I think I have the right answer for this, but I'm not that confident on these questions..

Three radar sets, operating independently, are set to tdetect any aircraft flying through a certain area. Each set has a probability of .02 of failing to detect a plane in its area.

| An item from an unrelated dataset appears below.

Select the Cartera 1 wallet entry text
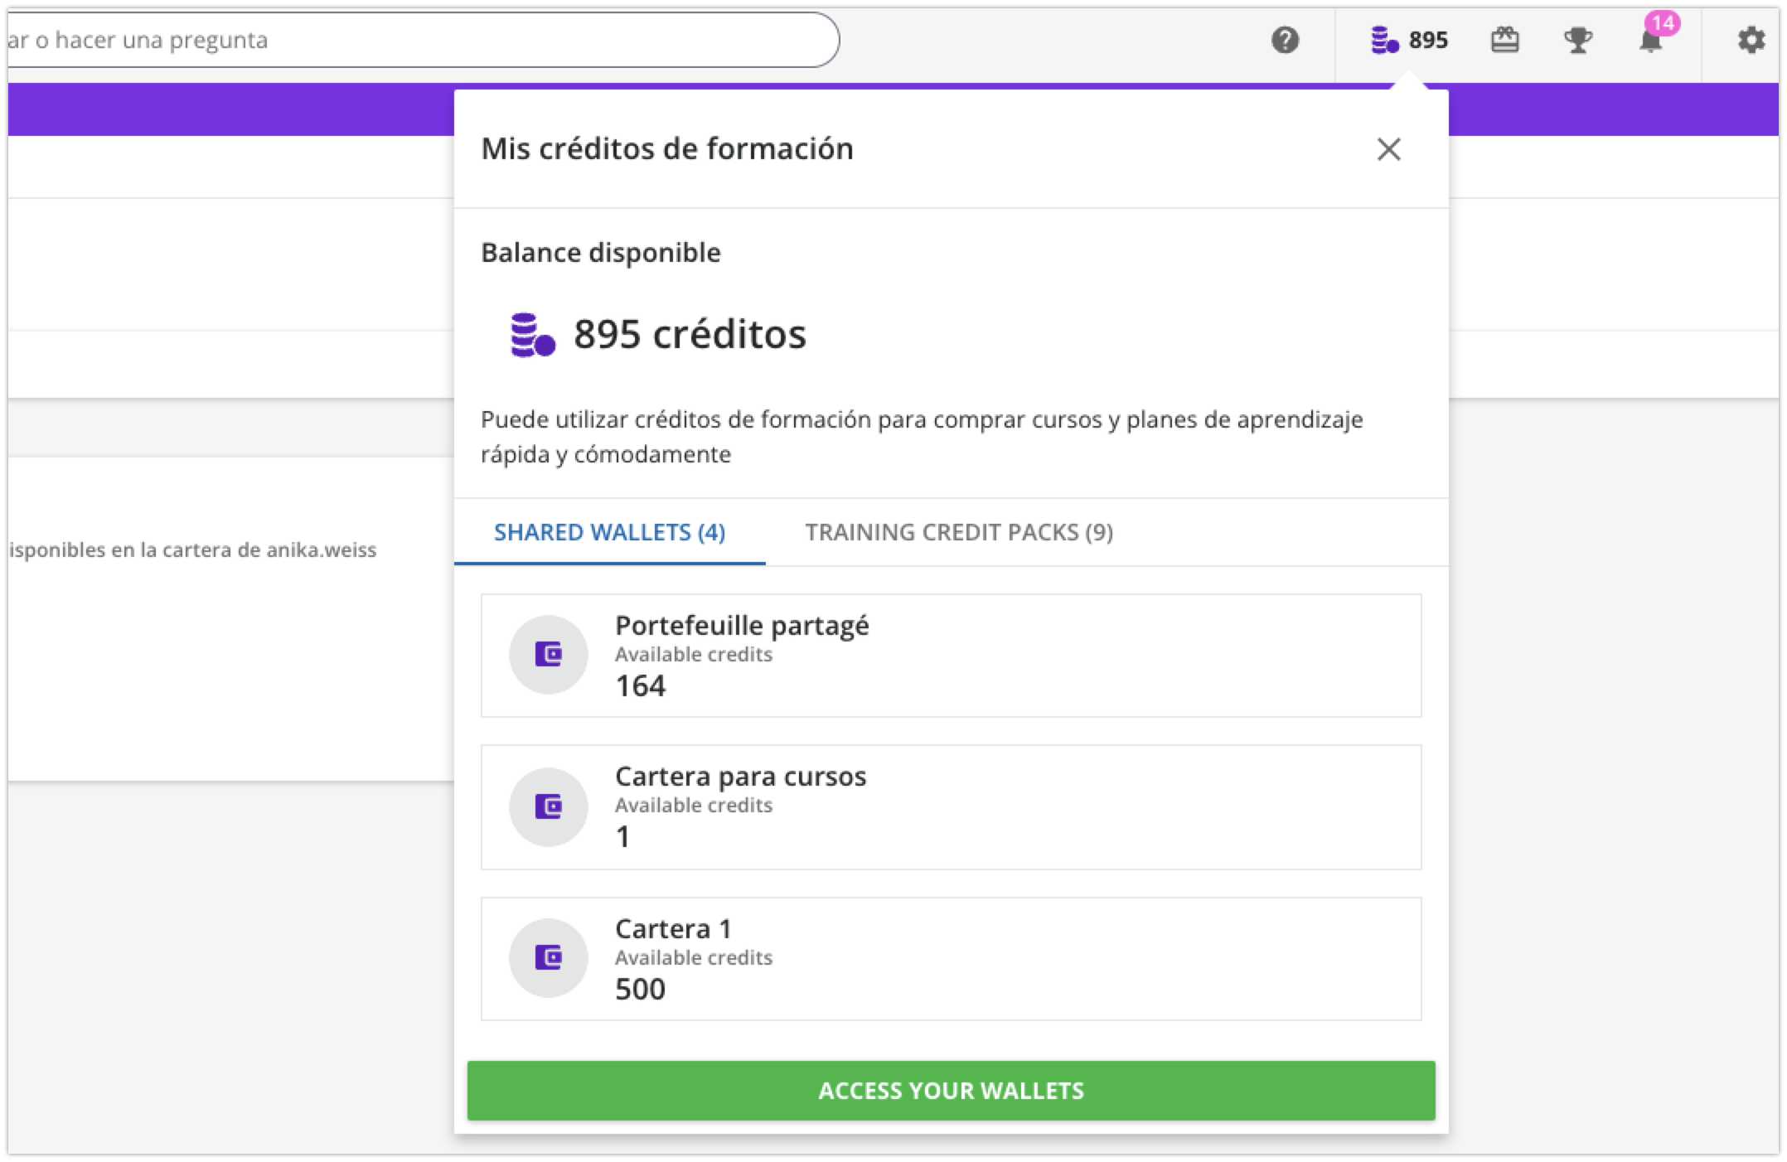1787x1162 pixels. (673, 929)
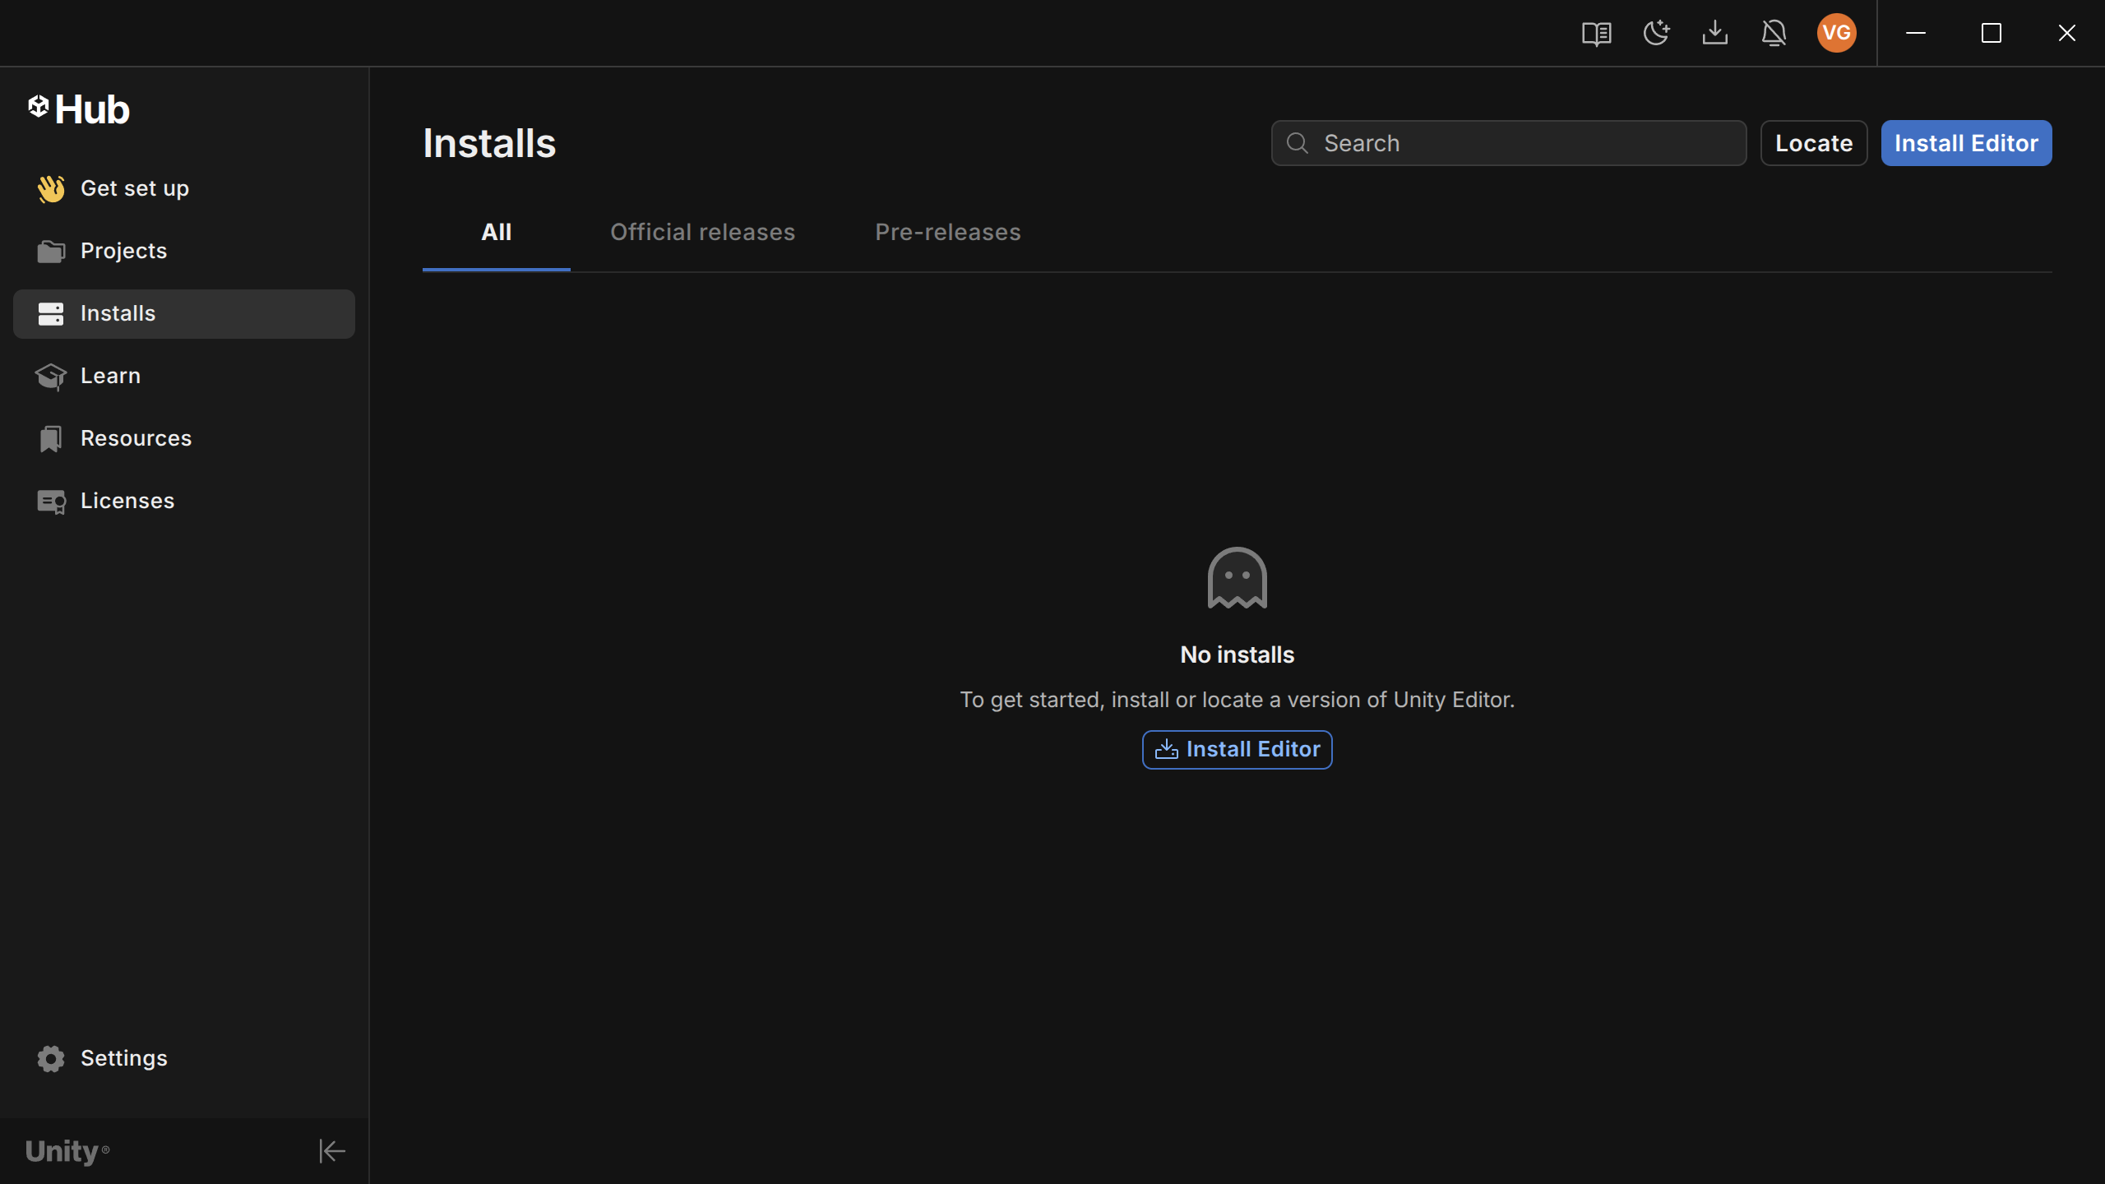Click the muted notifications bell icon
The height and width of the screenshot is (1184, 2105).
(x=1774, y=34)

If an aircraft enters the area, what is the probability that it
a goes undeteected?
b is detected by all three radar sets?

So I defined the events;
$B_{1}$ - first fails
$B_{2}$ - second fails
$B_{3}$ - third fails.

Then $P(a)=P(B_{1} \cup B_{2} \cup B_{3})$ $=P(B_{1})+P(B_{2})+P(B_{3})$ $- \left[ P(B_{1} \cap B_{2} )+P(B_{1} \cap B_{3} )+P(B_{2} \cap B_{3} )\right] + \left[ P(B_{1} \cap B_{2} \cap B_{3})\right]$

With $P(B_{1} \cap B_{2})=P(B_{2} \cap B_{3} )=P(B_{2} \cap B_{3} )=0.02 \cdot 0.02 = 0.0004$
and $P(B_{1} \cap B_{2} \cap B_{3})=0.02 \cdot 0.02 \cdot 0.02 = 0.000008$
So $P(a) = 0.02+0.02+0.02-\left[ 0.0004+0.0004+0.0004\right] + 0.000008=0.058808$

And b detected by all three;
$P(b)=P(\bar{B_{1}} \cap \bar{B_{2}} \cap \bar{B_{3}}=0.98 \cdot 0.98 \cdot 0.98=0.941192$

Thanks for any help
• September 18th 2009, 08:59 AM
Pim
b is correct. However, a is not.

$P(B_{1} \cup B_{2} \cup B_{3})$
is the probability that any of the three radars does not detect it.
The probability that none detect it, would be:
$P(B_{1} \cap B_{2} \cap B_{3})$
As this means: 1 does not detect AND 2 does not detect AND 3 does not detect. And you worked that one out already.